Actually, ATutor doesn't use these commands, so the connection uses latin1 as encoding.
This is not a problem with the English language because it hasn't chars that have "different encoding" in UTF-8 and Latin1, but, in Spanish, French, Russian, etc., this characters are stored in the DB in latin1 even though the table and field have utf-8 as character set.

The consequences: I have a DB with a lot of characters like é,ó,ñ,...

You can check the encoding used by ATutor in the mysql connections including this lines in a atutor script (for example in the login page):
$sql = "show variables like 'c%'";
$result = mysql_query($sql,$db);
while ($row = mysql_fetch_array($result)) {
echo $row['Variable_name'].': '.$row['Value']."\n";
}

I have had some test with a new installation of ATutor 1.6.4 adding the "mysql_set_charset" command in the ATutor mysql connection file (include/lib/mysql_connect.inc.php), but then, I found another problems:
- A lot of PHP's string functions doesn't work with multibyte characters (special chars encoded in utf-8). So functions like str_replace, strtoupper, etc. crash.
- In other functions like htmlentities or htmlspecialchars, there is mandatory to specify the charset of the text.

To manipulated successfully string with multibyte characters, we need to use the MultiByte String Functions of PHP (http://es.php.net/manual/en/ref.mbstring.php)

I don't know home many work is needed to solve this problems, but I think there is a very important matter to focus in the next version of ATutor.

Here are some resources with a lot of information about the PHP-MySQL-Charset problems:
www.phpwact.org/php/i18n/charsets
www.phpwact.org/php/i18n/utf-8/mysql
adviesenzo.nl/examples/php_mysql_charset_fix/
marc.info/?l=php-db&m=117026794909888&w=2


My environment:
Operating system ATutor is installed on - Windows, Linux, MacOS
ATutor version - From 1.6 to 1.6.4
Patch #s applied - All
ATutor theme name - Default and Owned theme
PHP version - 5.2.6
MySQL version - 5.0.37 and 5.0.51a
Webserver & version - Apache 2.2
Encoding of PHP files: UTF-8
Posted: 2010-01-11 12:27:15
harris

Avatar for harris
Subject: Re: Charset problem. ATutor is not fully UTF-8 compliantQuote this post in your reply
Hi,

Thank you for the detailed report. This is confirmed and we are looking into it. We have also added this to our bug tracker.

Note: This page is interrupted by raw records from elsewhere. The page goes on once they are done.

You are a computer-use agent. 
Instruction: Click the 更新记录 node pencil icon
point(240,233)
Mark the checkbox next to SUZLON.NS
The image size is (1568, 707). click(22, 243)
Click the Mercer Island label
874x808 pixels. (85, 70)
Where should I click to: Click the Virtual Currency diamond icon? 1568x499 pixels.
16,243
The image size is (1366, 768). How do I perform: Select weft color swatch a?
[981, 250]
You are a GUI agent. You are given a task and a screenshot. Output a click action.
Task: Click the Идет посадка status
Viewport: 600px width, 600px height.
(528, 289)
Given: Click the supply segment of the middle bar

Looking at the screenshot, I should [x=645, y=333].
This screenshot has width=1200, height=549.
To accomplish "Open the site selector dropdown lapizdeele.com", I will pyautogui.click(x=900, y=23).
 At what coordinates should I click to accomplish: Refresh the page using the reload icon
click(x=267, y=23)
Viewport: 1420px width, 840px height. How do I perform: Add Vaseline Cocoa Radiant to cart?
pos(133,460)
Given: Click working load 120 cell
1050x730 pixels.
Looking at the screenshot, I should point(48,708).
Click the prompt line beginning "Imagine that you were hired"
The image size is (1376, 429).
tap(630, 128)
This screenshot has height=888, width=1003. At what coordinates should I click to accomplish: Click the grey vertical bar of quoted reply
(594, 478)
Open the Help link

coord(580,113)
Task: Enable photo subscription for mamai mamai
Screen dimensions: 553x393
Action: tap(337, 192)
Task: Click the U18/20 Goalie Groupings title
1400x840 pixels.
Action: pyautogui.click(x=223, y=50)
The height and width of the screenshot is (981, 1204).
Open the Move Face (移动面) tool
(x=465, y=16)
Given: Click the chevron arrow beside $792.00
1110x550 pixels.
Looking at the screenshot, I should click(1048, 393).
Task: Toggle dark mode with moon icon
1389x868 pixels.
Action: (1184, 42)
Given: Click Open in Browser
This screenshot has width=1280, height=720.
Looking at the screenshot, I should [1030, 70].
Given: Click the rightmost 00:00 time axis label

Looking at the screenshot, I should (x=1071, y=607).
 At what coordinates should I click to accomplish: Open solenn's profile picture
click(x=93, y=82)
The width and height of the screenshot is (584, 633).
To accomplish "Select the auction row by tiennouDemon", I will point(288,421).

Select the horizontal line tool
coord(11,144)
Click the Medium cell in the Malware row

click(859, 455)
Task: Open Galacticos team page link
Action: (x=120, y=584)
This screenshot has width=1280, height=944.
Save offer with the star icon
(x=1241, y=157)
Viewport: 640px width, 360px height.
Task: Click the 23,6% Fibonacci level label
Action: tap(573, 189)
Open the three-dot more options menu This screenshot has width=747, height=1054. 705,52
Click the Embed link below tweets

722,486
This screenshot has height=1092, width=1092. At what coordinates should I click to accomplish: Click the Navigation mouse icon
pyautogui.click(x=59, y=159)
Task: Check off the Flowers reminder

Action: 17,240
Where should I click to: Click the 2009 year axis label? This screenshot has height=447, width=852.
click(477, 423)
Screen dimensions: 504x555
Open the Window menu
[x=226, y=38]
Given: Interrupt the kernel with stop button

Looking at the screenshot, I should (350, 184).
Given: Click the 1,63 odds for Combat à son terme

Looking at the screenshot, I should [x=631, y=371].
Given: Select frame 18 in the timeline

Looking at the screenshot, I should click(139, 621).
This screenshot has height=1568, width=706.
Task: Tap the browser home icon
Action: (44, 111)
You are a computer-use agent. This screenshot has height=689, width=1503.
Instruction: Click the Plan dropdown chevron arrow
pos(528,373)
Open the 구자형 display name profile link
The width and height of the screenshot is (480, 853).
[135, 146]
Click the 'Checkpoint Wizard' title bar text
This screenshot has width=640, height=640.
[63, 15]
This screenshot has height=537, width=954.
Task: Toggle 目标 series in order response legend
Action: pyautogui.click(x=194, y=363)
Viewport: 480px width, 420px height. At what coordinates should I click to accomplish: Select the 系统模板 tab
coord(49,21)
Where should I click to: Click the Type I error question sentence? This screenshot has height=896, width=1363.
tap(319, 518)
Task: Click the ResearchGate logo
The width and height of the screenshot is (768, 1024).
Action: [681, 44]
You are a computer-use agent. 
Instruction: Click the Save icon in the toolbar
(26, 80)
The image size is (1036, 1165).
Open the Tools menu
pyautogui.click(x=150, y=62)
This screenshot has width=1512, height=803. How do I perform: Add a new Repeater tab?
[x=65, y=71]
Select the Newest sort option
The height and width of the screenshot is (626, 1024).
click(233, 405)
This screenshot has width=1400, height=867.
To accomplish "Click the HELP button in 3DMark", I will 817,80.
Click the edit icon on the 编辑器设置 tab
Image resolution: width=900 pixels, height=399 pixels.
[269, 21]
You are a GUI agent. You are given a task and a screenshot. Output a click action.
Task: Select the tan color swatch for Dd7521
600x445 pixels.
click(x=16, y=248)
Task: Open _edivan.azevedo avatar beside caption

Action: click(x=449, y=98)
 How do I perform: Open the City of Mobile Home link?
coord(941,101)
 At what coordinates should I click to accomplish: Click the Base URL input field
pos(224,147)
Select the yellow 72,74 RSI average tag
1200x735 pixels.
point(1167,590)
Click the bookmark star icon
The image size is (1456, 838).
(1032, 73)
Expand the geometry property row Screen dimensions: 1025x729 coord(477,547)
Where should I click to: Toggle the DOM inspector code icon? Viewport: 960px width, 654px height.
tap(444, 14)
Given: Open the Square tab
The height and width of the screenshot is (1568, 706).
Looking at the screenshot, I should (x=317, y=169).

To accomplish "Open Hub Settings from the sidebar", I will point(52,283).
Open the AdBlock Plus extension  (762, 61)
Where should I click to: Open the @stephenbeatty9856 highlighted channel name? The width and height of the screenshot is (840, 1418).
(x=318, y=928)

I don't think it will be a simple fix by just adding the "SET NAMES 'UTF8'" however, the current content will be encoded/decoded differently and data will be lost on the client's end. We will issue a patch once we have a solution for it.

Thank you again for spending the time on this detailed report, we appreciated it.


Regards,
Harris
Posted: 2010-01-11 14:35:46
tasmi
Subject: Re: Charset problem. ATutor is not fully UTF-8 compliantQuote this post in your reply
> I don't think it will be a simple fix by just adding the "SET NAMES 'UTF8'" however, the current content will be encoded/decoded differently and data will be lost on the client's end. We will issue a patch once we have a solution for it.

Sure, for existing installations of ATutor which have the content incorrectly encoded, there is a very big problem, because they have to "translate" all the content frown

Theoretically, MySQL can convert automatically the content if we change the type of the fields to binary and then, again to text with the correct encoding, but this method doesn't work in this case because the content have invalid characters.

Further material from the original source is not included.